Pedido: Pode retomar o texto sobre as fases da vida e continuá-lo a partir do ponto em que termina?

======== Bloco de texto ========

10 de Julho de 2014 às 20:38


foto victor nogueira - as fases da vida

* Victor Nogueira (texto e fotos)

Ninguém to dirá. Por ti terás de saber o caminho para sairés do flutuar amniótico; uma estreita passagem que alargarás e depois duas secas pancadas e o choro. Mas a saída poderá não ser tão linear e muito mais desagradável, talvez o sufoco de maior ou menor brevidade, as sequelas De nada terás consciência ainda, num mundo estranho, agreste e desagradável. Aos poucos desbravarás a semiótica, irás juntando os sons, os ruídos, as palavras, o claro/escuro, as cores, as luminosidades, os clarões relampejantes e cintilantes ou a escuridão, os cheiros, inventando e descobrindo códigos de comunicação e de compreensão, veredas largas ou barreiras.

Perante ti vários caminhos se abrem, uns largos e frondosos, outros pedregosos, sinuosos, de pequenos horizontes, inóspitos, áridos. Á maioria dos viandantes cabem estes, dos quais é difícil transitar para os primeiros, enquanto a permanência nos frondosos é feita à custa de sofrimento dos que não são a escassíssima minoria. Encontrarás na jornada o campo seco ou verdejante, a suave brisa, a tempestade tempestuosa, o mar oceano, os astros.

A sabedoria está na resposta aos enigmas, no saber quando ser forte como um roble ou flexível como o canavial, conforme a força da tempestade e o fragor do vento, na atenção e na clarividência nos jogos simultâneos em vários e díspares tabuleiros ou tablados, distinguindo em cada momento o fugaz, o efémero, a essência para lá das aparências.

No mar alto ou bordejando a costa, verás luzeiros, fogos de santelmo, a estrada de santiago, guaritas, sentinelas, atalaias, muitos homens e mulheres, com áspera voz, temível vozeirão, doce trinado. Uns seguirão pela sombra mas tu tomarás sempre o caminho soalheiro, o  do sol em brasa, subirás a pulso a torre de menagem do castelo em ruínas, sentirás o bafo  do vento suão, aquele que anda e ciranda, esfarelando os ossos e minguando a alma. Não há escadas, apenas pedras soltas e as raízes das oliveiras milenares, esquálidas, a candeia acesa, os sobreiros como se carvalhos fossem esmagando e poeirando a rocha, como cupim roendo a madeira, invólucro enganador de oco miolo. Passarás por povoados fortemente muralhados e por cidades sem muros nem ameias.

======== Secção de dados ========

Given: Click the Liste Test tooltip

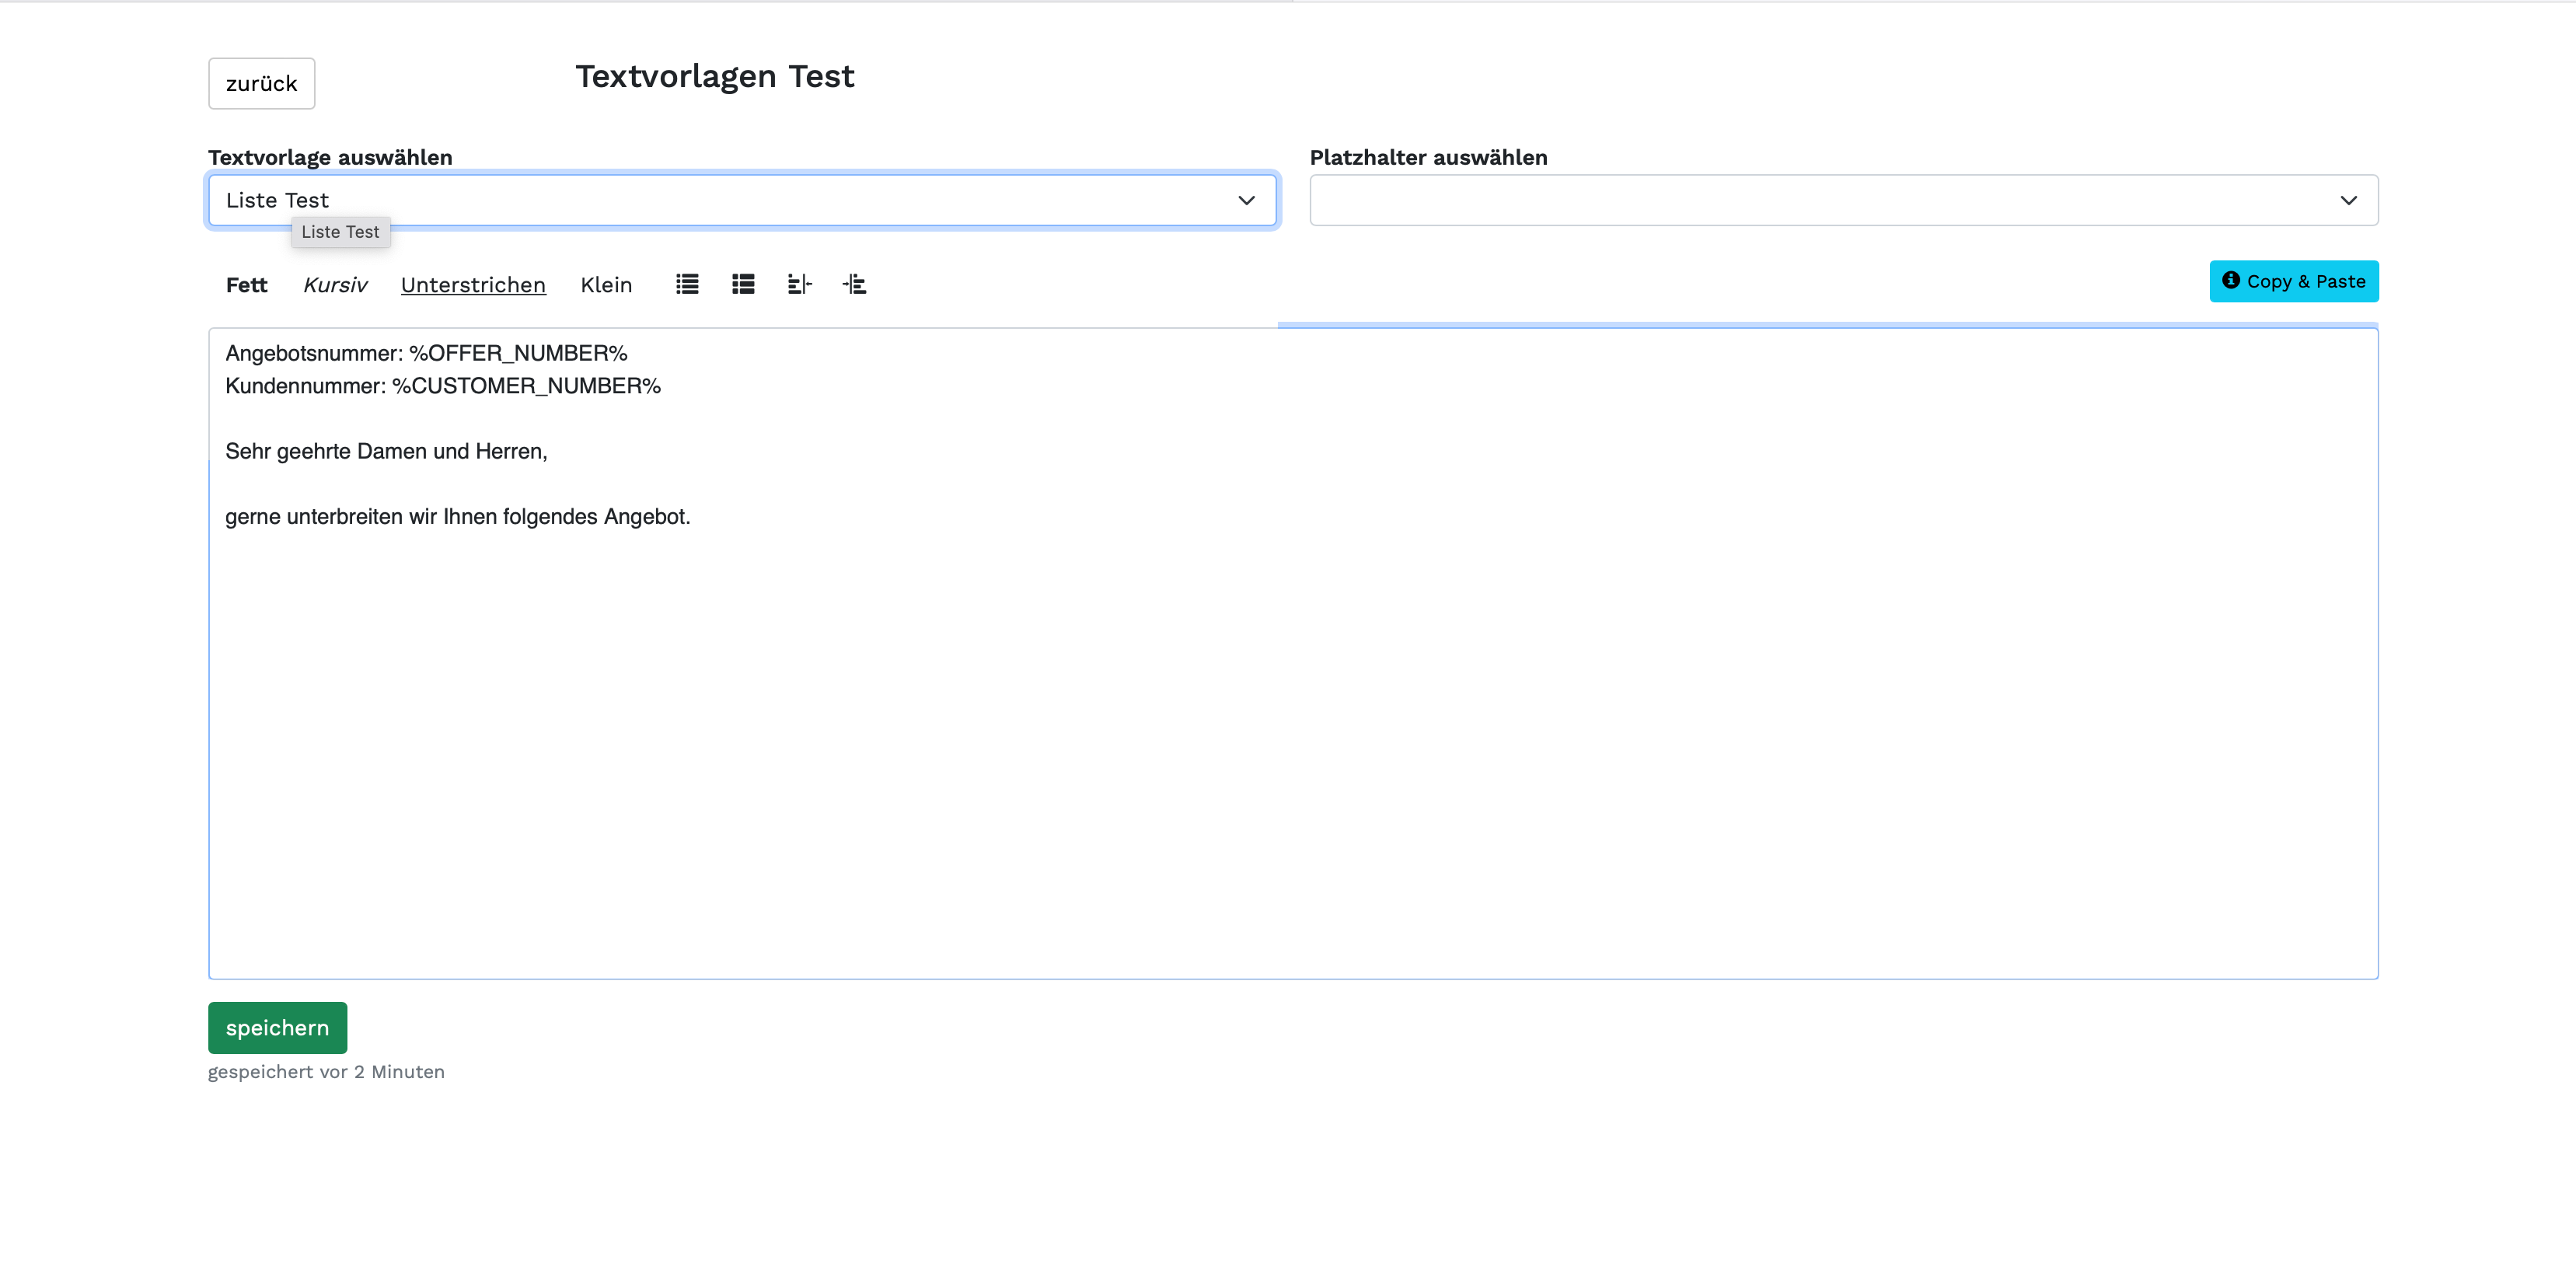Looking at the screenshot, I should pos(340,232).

========

Resultado:
Dir-te-ão que busques a princesa e no reino dos encantos terás de encontrar o norte, tecer a teia, gravar o bronze, cinzelar a pedra, esculpir a tela, compor a sinfonia, entre a maria papoila e a do meio caminho andado, entre a maria dos mil sóis rendilhados e penélope, entre a mana clarisse e a maria do mar ou flor do mar sem guarida, entre a madre abadessa diabinho diabeza em melopeia sem teia que ateie. ..

Por mais atalhos e veredas ou avenidas largas que sigas, o caminho é sempre em frente, qualquer que seja a rosa-dos-ventos, agulha de marear. É ilusão que possas voltar sobre os teus passos, regressar à encruzilhada, seguir outra carreira ou refazer as palavras. Terás de saber a declinação magnética e no deserto evitar andar aos círculos, encadeado pela luminosidade do sol e alquebrado pelo seu calor ou tolhido pela nocturna frialdade. Se a agulha louca ficar terás de saber ler outros sinais, o musgo nas árvores, a sombra do sol, ou buscando a estrela polar ou o cruzeiro do sul. Cada passo que dês será pujante no início e em regra cada vez mais quebradiço na dobadoira dos tempos.

Não te inibas de perguntar, de perscrutar os rostos, de ler nas rugas, de ouvir os sinais. Cuidar-te-ás sobretudo dss comadres na calhandrice, da velhice do restelo, de jovens na estouvanice, homens ou mulheres, moços ou raparigas. Peneira e joeira as respostas e lança as sementes à terra ou num sopro na rampa da palma da mão, os dedos unidos, lança-te ao vento como ave liberta, entre as culminâncias da águia e os saltaricos dos pardais. Encontrarás laranjais com ais, uvas capitosas, maçãs sumarentas, figueiras e amendoeiras, fruta doce, azeda ou amarga. E animais, sejam raposas, sejam gazelas, lobos ou tigres, mais ou menos felinos, araras e tubarões, formiguinhas e abelhas, e maior ou menor arte e manha. Perguntarás e dir-te-ão onde estão o almofariz, o alambique, o arado, o forno, o veio de água, o engenho … Aprenderás a decifrar as sombras, seja na brancura  das paredes, seja nas pedras da calçada, seja na areia sob os teus passos.

Dir-te-ão que as caras nem sempre correspondem aos corações, que o brilho do olhar ou a sedução da voz e a doçura do sorriso poderão ser máscaras por detrás das quais se encontram precipícios, lamaçais, viscosidades e que na concha das palavras caberá tudo o que cada um/a lá colocar e tu souberes ler/decifrar. Cuidar-te-ás de quem no peito bata e te diga “eu sou pão-pão, queijo-queijo”, “a extrema sinceridade é o meu lema”, “a resposta é sim-sim, não-não.” Porque muitas vezes não passam de sons sem correspondência na realidade do dia-a-dia, fogos fátuos, remoinhos de areia, foguetes sem cana.

Nos dias de calor infernal ou de gélidos frios, glaciáticos, buscarás a sombra ardente e fulva do olhar, a planície, o moreno vale, o outeiro das oliveiras, o desfiladeiro e cuidarás da bainha. Matarás a sede no refrigério inebriante da cisterna, seara ondulante do trigo em flor.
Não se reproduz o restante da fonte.